(Records for this exercise):
--*--

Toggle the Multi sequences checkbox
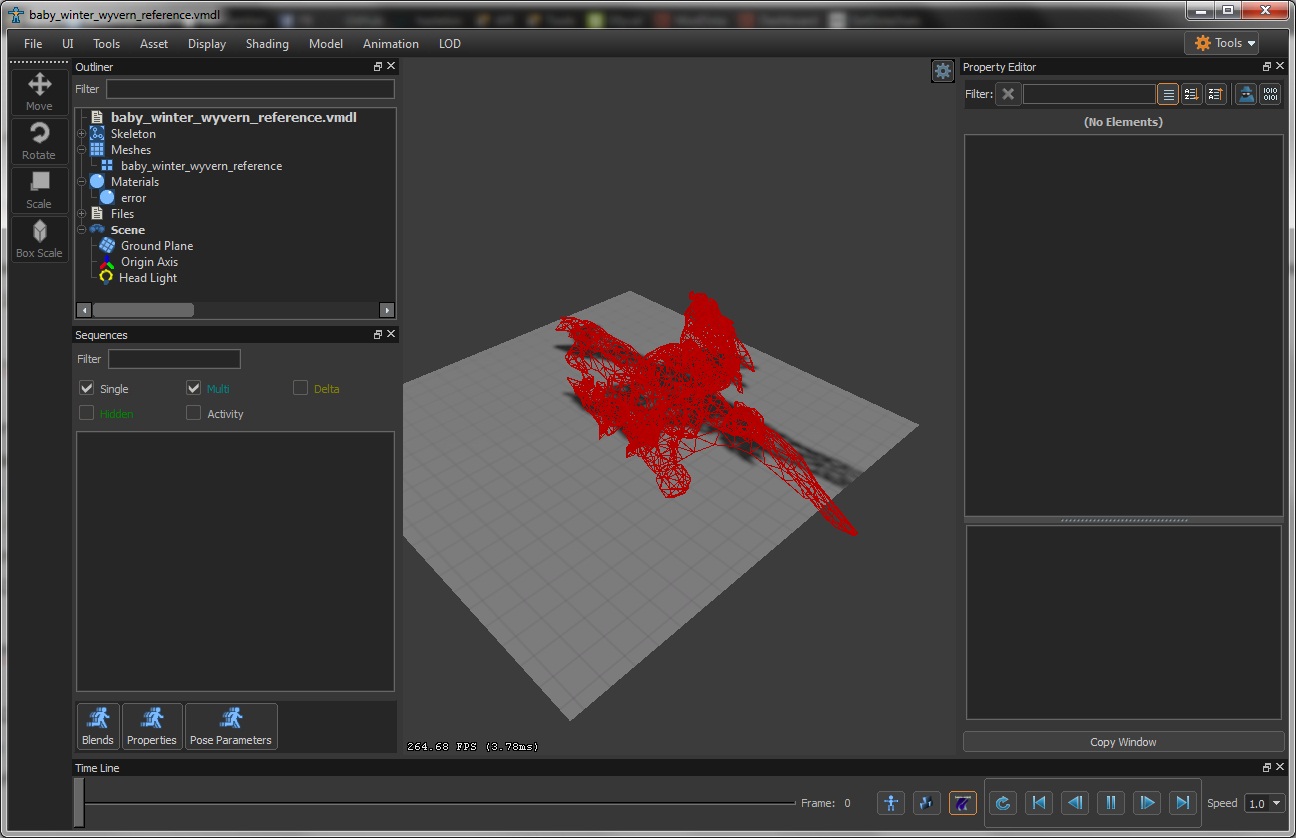The width and height of the screenshot is (1296, 838). (194, 388)
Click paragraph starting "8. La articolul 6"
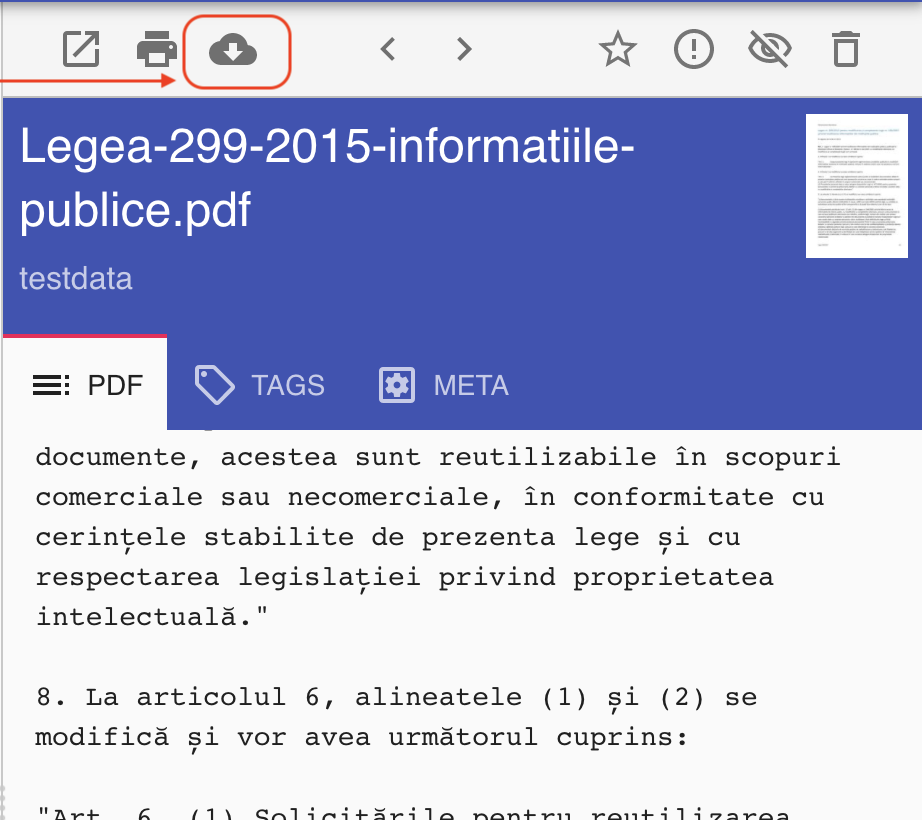This screenshot has width=922, height=820. [x=396, y=717]
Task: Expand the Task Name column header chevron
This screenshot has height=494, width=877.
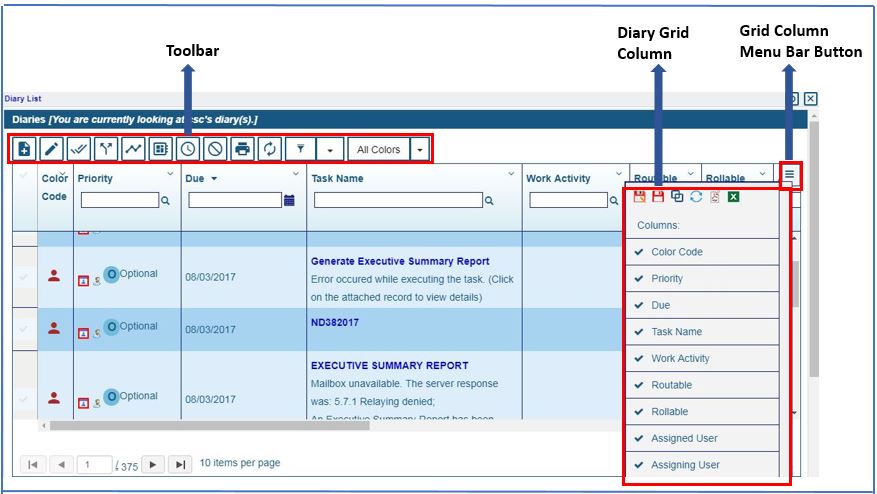Action: tap(513, 173)
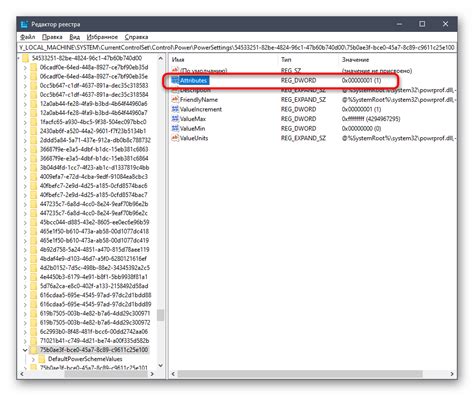Open the Избранное menu
Image resolution: width=474 pixels, height=396 pixels.
(102, 37)
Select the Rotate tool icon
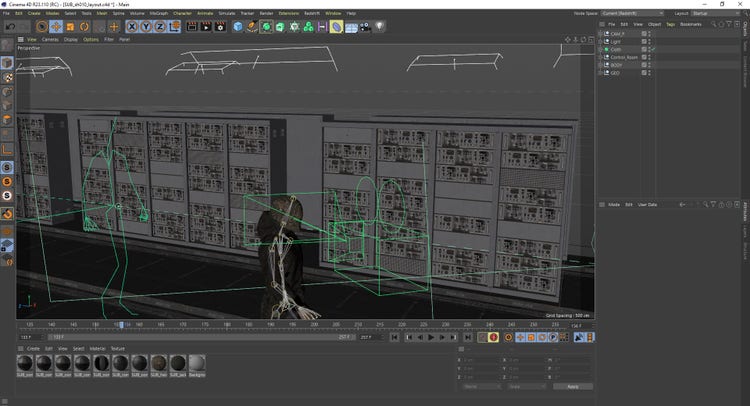The image size is (750, 406). coord(86,27)
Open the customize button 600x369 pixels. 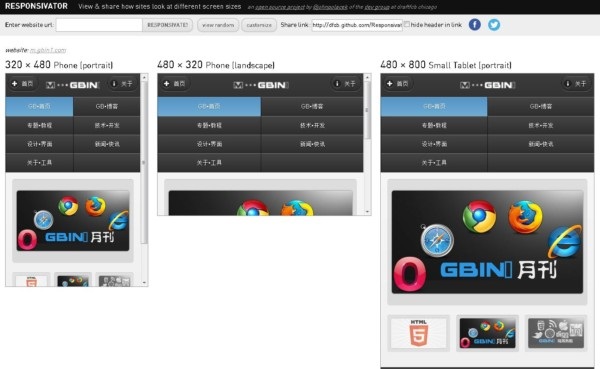tap(259, 25)
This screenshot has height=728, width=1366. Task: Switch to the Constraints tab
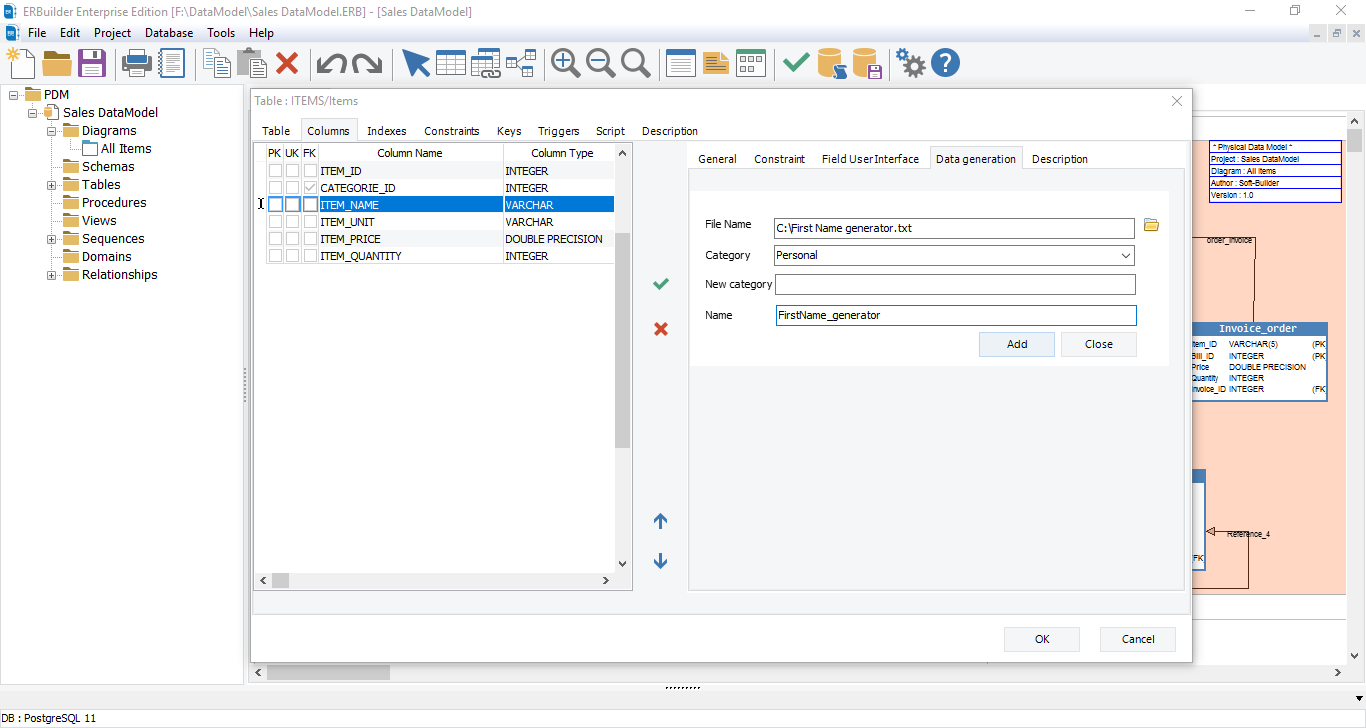451,130
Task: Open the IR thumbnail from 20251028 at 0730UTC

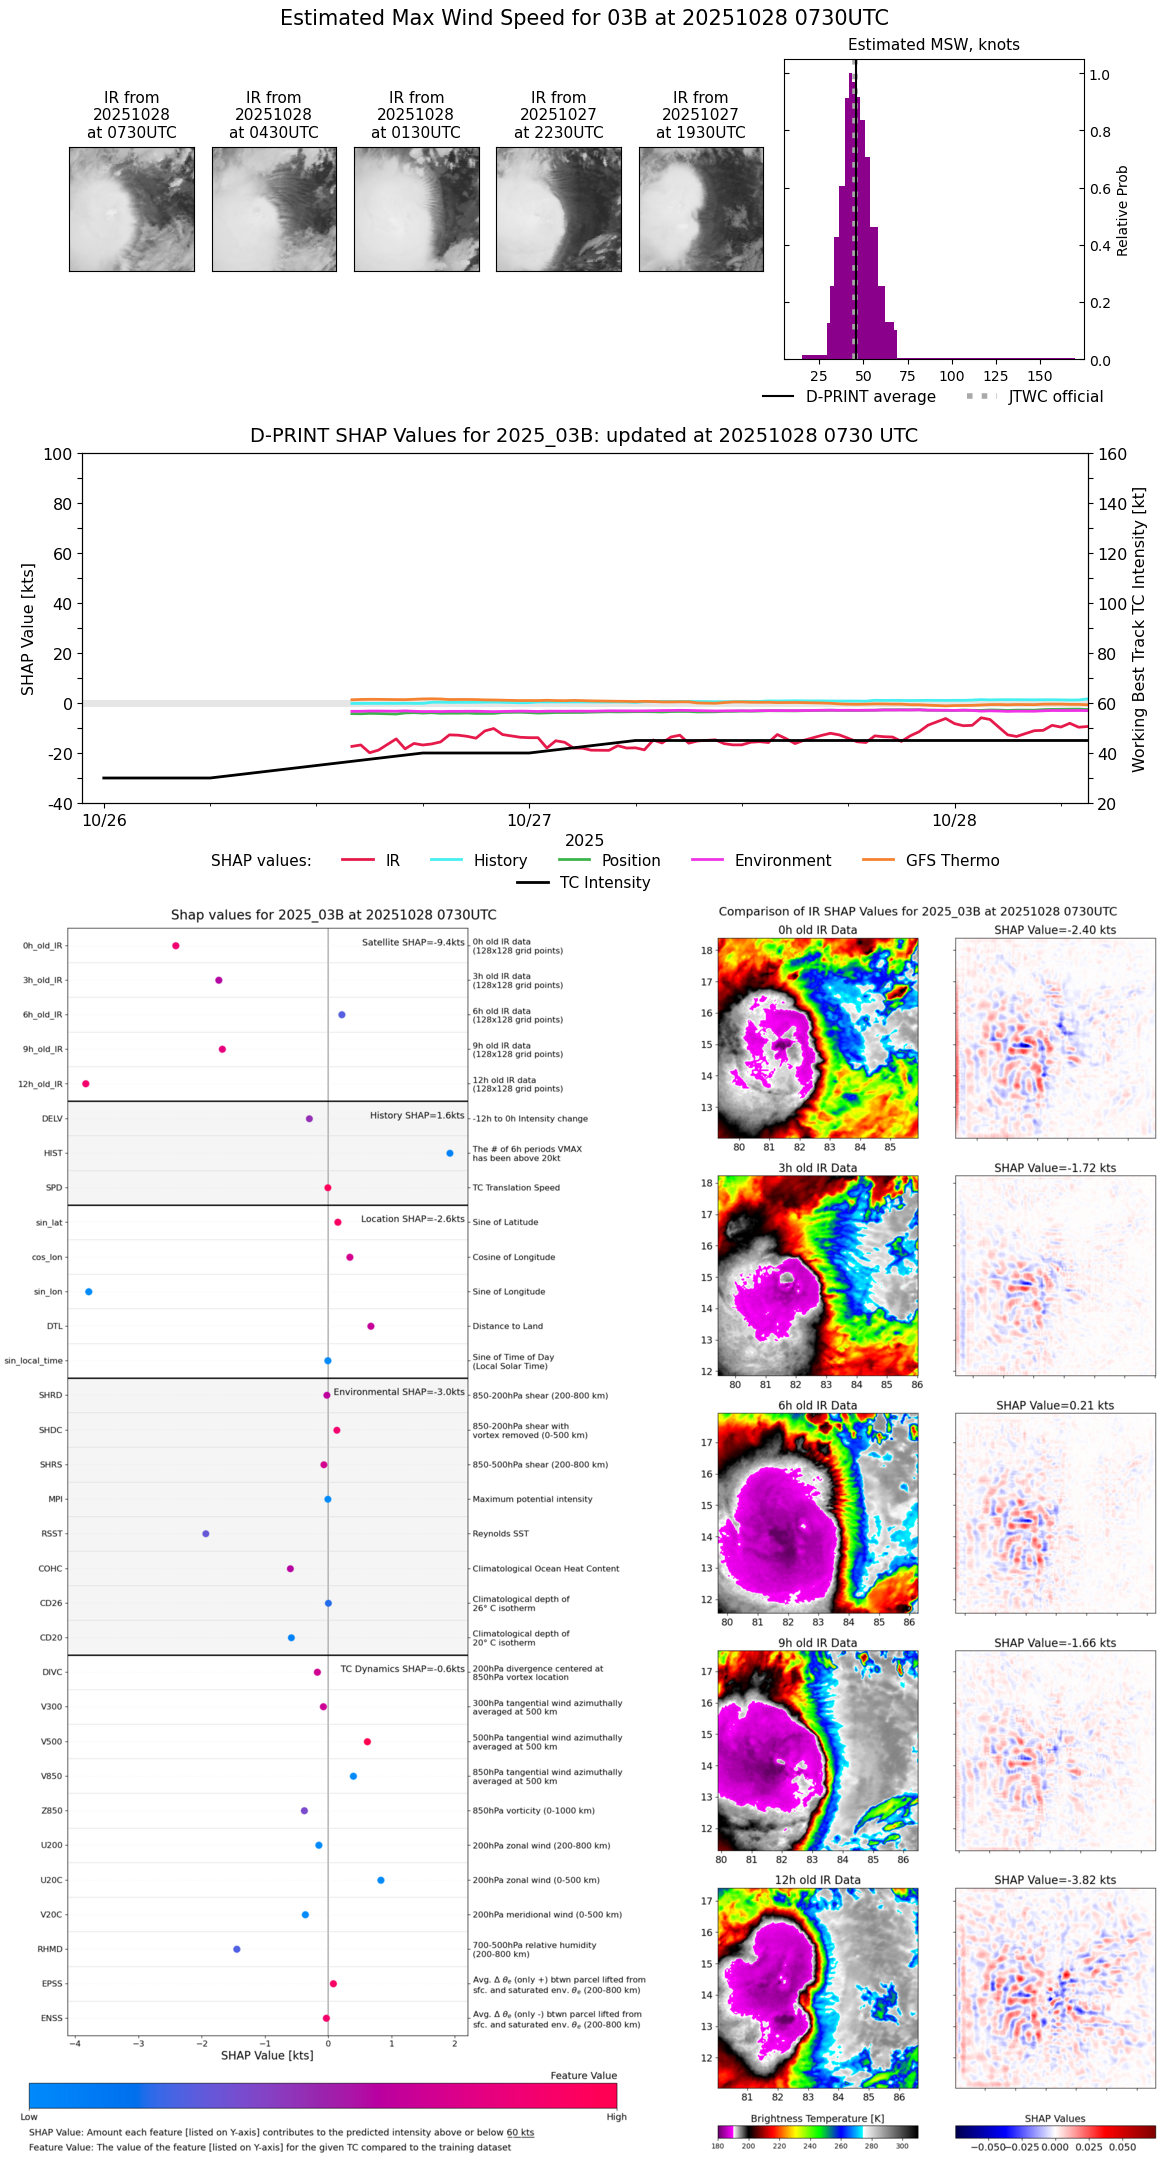Action: point(131,209)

--*--

(Work required):
Take the lines from the start of the listing above through the line with "Task: Expand the", both ends included, and copy them exactly, leaving the pictures behind.

(Task answer):
Toggle the Multi sequences checkbox
The width and height of the screenshot is (1296, 838). (194, 388)
Click paragraph starting "8. La articolul 6"
This screenshot has width=922, height=820. [x=396, y=717]
Task: Expand the Task Name column header chevron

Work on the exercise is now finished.